In full and without alteration, write out the data below.

Content starts

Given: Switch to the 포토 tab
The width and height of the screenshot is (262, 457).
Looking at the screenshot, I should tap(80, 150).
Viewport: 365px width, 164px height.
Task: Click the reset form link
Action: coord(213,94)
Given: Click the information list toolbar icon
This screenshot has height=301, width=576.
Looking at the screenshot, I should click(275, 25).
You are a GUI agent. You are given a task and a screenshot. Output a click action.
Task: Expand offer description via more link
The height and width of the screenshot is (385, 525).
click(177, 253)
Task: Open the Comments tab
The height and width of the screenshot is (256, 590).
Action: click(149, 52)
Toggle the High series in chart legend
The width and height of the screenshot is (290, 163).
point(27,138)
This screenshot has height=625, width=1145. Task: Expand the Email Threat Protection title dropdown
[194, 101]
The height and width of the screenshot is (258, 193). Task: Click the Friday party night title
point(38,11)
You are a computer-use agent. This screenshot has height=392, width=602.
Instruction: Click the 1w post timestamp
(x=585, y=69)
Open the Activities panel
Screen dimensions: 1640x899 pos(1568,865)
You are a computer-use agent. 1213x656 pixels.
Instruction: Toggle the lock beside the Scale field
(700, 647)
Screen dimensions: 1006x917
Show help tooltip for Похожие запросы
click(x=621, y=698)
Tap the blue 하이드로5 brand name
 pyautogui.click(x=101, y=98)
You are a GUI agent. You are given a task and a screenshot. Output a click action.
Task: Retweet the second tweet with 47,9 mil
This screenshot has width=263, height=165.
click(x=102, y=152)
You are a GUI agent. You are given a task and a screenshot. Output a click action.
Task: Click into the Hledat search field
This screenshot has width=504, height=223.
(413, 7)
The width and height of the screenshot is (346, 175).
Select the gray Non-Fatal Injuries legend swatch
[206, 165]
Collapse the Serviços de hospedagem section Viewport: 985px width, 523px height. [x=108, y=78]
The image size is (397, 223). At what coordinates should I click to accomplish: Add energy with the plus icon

Content ends

**SOLUTION TO THIS TASK**:
Given: Switch to the 포토 tab
The width and height of the screenshot is (262, 457).
Looking at the screenshot, I should tap(80, 150).
Viewport: 365px width, 164px height.
Task: Click the reset form link
Action: coord(213,94)
Given: Click the information list toolbar icon
This screenshot has height=301, width=576.
Looking at the screenshot, I should click(275, 25).
You are a GUI agent. You are given a task and a screenshot. Output a click action.
Task: Expand offer description via more link
The height and width of the screenshot is (385, 525).
click(177, 253)
Task: Open the Comments tab
The height and width of the screenshot is (256, 590).
Action: click(149, 52)
Toggle the High series in chart legend
The width and height of the screenshot is (290, 163).
point(27,138)
This screenshot has height=625, width=1145. Task: Expand the Email Threat Protection title dropdown
[194, 101]
The height and width of the screenshot is (258, 193). Task: Click the Friday party night title
point(38,11)
You are a computer-use agent. This screenshot has height=392, width=602.
Instruction: Click the 1w post timestamp
(x=585, y=69)
Open the Activities panel
Screen dimensions: 1640x899 pos(1568,865)
You are a computer-use agent. 1213x656 pixels.
Instruction: Toggle the lock beside the Scale field
(700, 647)
Screen dimensions: 1006x917
Show help tooltip for Похожие запросы
click(x=621, y=698)
Tap the blue 하이드로5 brand name
 pyautogui.click(x=101, y=98)
You are a GUI agent. You are given a task and a screenshot. Output a click action.
Task: Retweet the second tweet with 47,9 mil
This screenshot has width=263, height=165.
click(x=102, y=152)
You are a GUI agent. You are given a task and a screenshot. Output a click action.
Task: Click into the Hledat search field
This screenshot has width=504, height=223.
(413, 7)
The width and height of the screenshot is (346, 175).
Select the gray Non-Fatal Injuries legend swatch
[206, 165]
Collapse the Serviços de hospedagem section Viewport: 985px width, 523px height. [x=108, y=78]
The image size is (397, 223). At what coordinates should I click to accomplish: Add energy with the plus icon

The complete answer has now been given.